# Task directions
Transcribe all the entries that follow, leaving nothing out.
(Record set)
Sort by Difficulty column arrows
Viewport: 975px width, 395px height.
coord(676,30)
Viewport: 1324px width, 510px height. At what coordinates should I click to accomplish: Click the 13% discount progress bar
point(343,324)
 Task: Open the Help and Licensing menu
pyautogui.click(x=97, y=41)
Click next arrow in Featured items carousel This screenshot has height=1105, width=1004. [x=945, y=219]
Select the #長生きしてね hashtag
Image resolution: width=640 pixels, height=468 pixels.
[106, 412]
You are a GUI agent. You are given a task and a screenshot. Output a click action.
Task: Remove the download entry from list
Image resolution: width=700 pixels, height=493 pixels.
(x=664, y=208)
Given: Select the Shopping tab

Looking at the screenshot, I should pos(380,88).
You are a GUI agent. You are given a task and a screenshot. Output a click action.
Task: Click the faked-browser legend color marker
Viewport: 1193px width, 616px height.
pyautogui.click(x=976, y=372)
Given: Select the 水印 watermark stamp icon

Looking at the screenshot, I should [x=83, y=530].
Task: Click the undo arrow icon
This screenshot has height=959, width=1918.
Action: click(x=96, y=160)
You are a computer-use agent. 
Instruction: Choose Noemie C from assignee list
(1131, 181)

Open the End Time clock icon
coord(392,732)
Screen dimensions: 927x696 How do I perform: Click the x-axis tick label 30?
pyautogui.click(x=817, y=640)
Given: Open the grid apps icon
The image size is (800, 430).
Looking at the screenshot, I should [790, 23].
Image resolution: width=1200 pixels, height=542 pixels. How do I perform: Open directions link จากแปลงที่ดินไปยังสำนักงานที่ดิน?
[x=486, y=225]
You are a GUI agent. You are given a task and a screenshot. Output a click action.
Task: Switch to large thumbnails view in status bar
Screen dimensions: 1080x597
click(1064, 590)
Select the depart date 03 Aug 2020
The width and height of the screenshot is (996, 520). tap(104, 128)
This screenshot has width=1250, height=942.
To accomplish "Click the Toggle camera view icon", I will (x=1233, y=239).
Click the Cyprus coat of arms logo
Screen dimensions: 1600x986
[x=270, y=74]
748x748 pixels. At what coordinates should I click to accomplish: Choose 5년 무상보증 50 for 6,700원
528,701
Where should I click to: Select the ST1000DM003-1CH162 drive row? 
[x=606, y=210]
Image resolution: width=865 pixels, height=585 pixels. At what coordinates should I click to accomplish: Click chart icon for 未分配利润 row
(End Record set)
# Exercise result
Sort by Difficulty column arrows
Viewport: 975px width, 395px height.
coord(676,30)
Viewport: 1324px width, 510px height. At what coordinates should I click to accomplish: Click the 13% discount progress bar
point(343,324)
 Task: Open the Help and Licensing menu
pyautogui.click(x=97, y=41)
Click next arrow in Featured items carousel This screenshot has height=1105, width=1004. [x=945, y=219]
Select the #長生きしてね hashtag
Image resolution: width=640 pixels, height=468 pixels.
[106, 412]
You are a GUI agent. You are given a task and a screenshot. Output a click action.
Task: Remove the download entry from list
Image resolution: width=700 pixels, height=493 pixels.
(x=664, y=208)
Given: Select the Shopping tab

Looking at the screenshot, I should pos(380,88).
You are a GUI agent. You are given a task and a screenshot. Output a click action.
Task: Click the faked-browser legend color marker
Viewport: 1193px width, 616px height.
pyautogui.click(x=976, y=372)
Given: Select the 水印 watermark stamp icon

Looking at the screenshot, I should [x=83, y=530].
Task: Click the undo arrow icon
This screenshot has height=959, width=1918.
Action: click(x=96, y=160)
You are a computer-use agent. 
Instruction: Choose Noemie C from assignee list
(1131, 181)

Open the End Time clock icon
coord(392,732)
Screen dimensions: 927x696 How do I perform: Click the x-axis tick label 30?
pyautogui.click(x=817, y=640)
Given: Open the grid apps icon
The image size is (800, 430).
Looking at the screenshot, I should [790, 23].
Image resolution: width=1200 pixels, height=542 pixels. How do I perform: Open directions link จากแปลงที่ดินไปยังสำนักงานที่ดิน?
[x=486, y=225]
You are a GUI agent. You are given a task and a screenshot. Output a click action.
Task: Switch to large thumbnails view in status bar
Screen dimensions: 1080x597
click(1064, 590)
Select the depart date 03 Aug 2020
The width and height of the screenshot is (996, 520). tap(104, 128)
This screenshot has width=1250, height=942.
To accomplish "Click the Toggle camera view icon", I will (x=1233, y=239).
Click the Cyprus coat of arms logo
Screen dimensions: 1600x986
[x=270, y=74]
748x748 pixels. At what coordinates should I click to accomplish: Choose 5년 무상보증 50 for 6,700원
528,701
Where should I click to: Select the ST1000DM003-1CH162 drive row? 
[x=606, y=210]
Image resolution: width=865 pixels, height=585 pixels. At what coordinates should I click to accomplish: Click chart icon for 未分配利润 row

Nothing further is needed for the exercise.